Une concentration des importations en légère baisse
L'indice Herfindahl-Hirschman (HHI) des importations en valeur a diminué de 2 068 à 1 812 entre 2015 et 2025 (−12,4 %), ce qui indique une légère diversification des sources d'approvisionnement. Le HHI avait atteint un maximum de 5 696 au cours de la période, révélant des épisodes de forte concentration ponctuelle (Concentration du marché).
Côté exportations, le HHI a augmenté de 34,5 % (de 2 630 à 3 537), reflétant une concentration accrue des rares flux sortants de l'UE, principalement vers les États-Unis, le Royaume-Uni et la Suisse.
Le rôle central de la France dans les importations intra-UE
En termes de répartition entre États membres, la France domine massivement les importations, passant de 987 millions d'euros en 2015 à 1,14 milliard d'euros en 2025 (+15,8 %). La Roumanie a connu une progression spectaculaire, atteignant 143 millions d'euros en 2025, reflétant l'expansion de son parc nucléaire. En revanche, les Pays-Bas, qui importaient pour 256 millions d'euros en 2015, sont tombés à des montants négligeables en 2025 (−100 %), suggérant un rôle de transit qui s'est estompé (Principaux États membres importateurs).
Conclusion
Le marché européen de l'uranium naturel et de ses composés (CN 28441090) a connu entre 2015 et 2025 une triple transformation. Premièrement, la carte de l'approvisionnement s'est profondément redessinée, avec un déclin marqué des fournisseurs traditionnels (Niger, États-Unis) au profit des producteurs centrasiatiques (Kazakhstan, Ouzbékistan) et de l'hémisphère sud (Australie, Canada). Deuxièmement, les prix à l'importation ont progressé de près de 20 % en moyenne, compensant la contraction des volumes et maintenant une facture annuelle stable autour de 1,37 milliard d'euros.

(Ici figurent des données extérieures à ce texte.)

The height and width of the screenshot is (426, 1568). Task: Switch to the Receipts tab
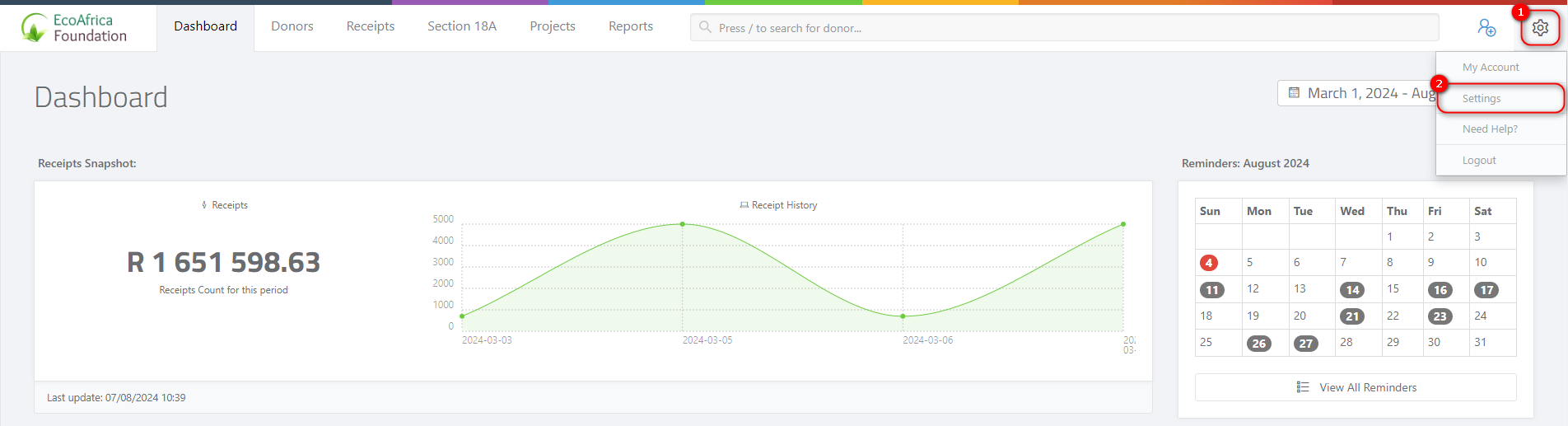[x=371, y=26]
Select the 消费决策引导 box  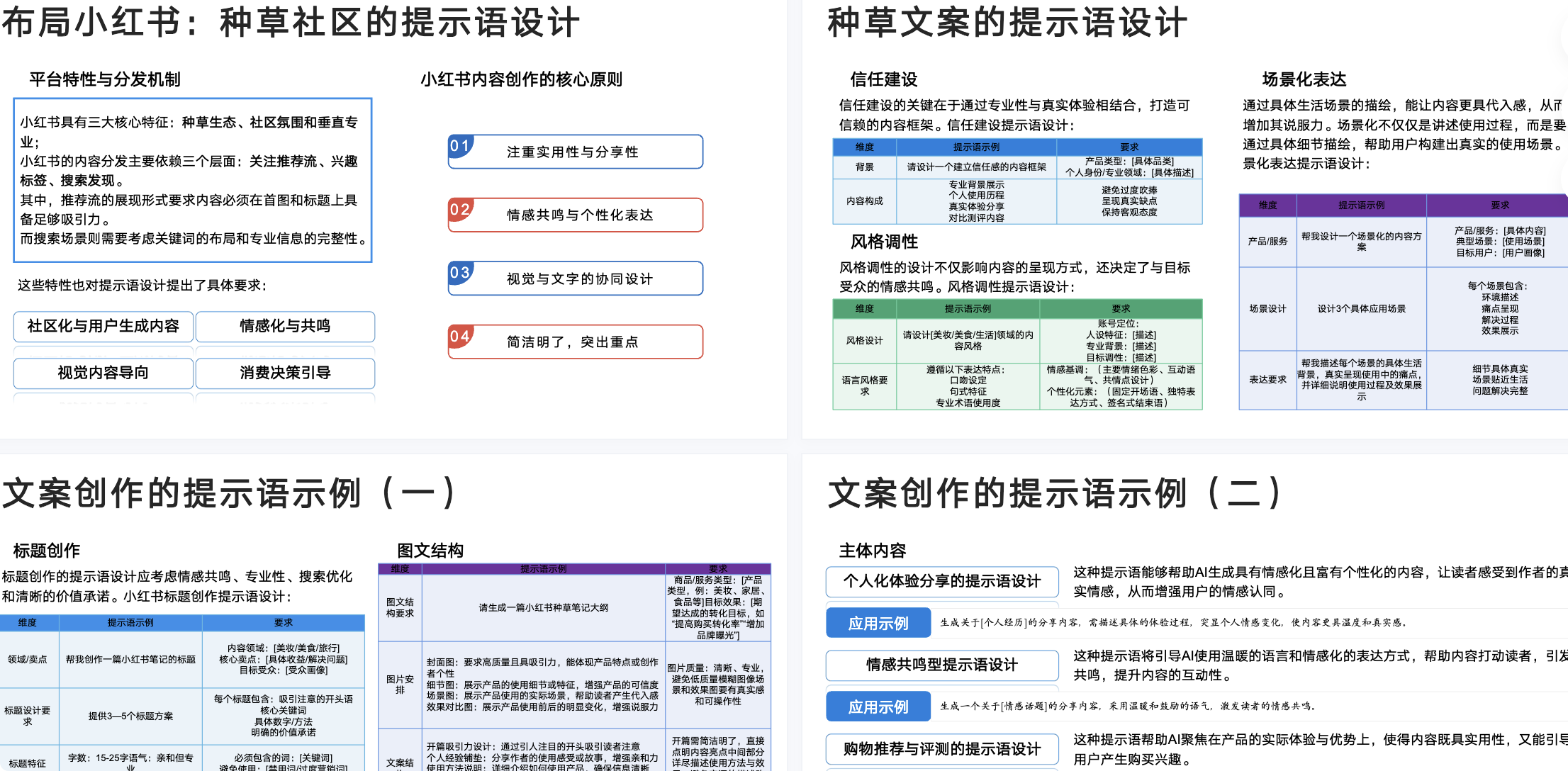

Troisièmement, le marché a été ponctué par des chocs significatifs — notamment un pic de prix sur les importations américaines en 2019 et un effondrement des volumes en 2023 — tout en s'orientant vers une légère diversification des sources d'approvisionnement.
Ces évolutions s'inscrivent dans un contexte plus large de renaissance du nucléaire en Europe, portée par les objectifs de décarbonation et de souveraineté énergétique. La dépendance structurelle de l'UE vis-à-vis de fournisseurs extra-européens, combinée à la volatilité géopolitique des principales régions productrices, soulève des enjeux critiques de sécurité d'approvisionnement pour les décennies à venir.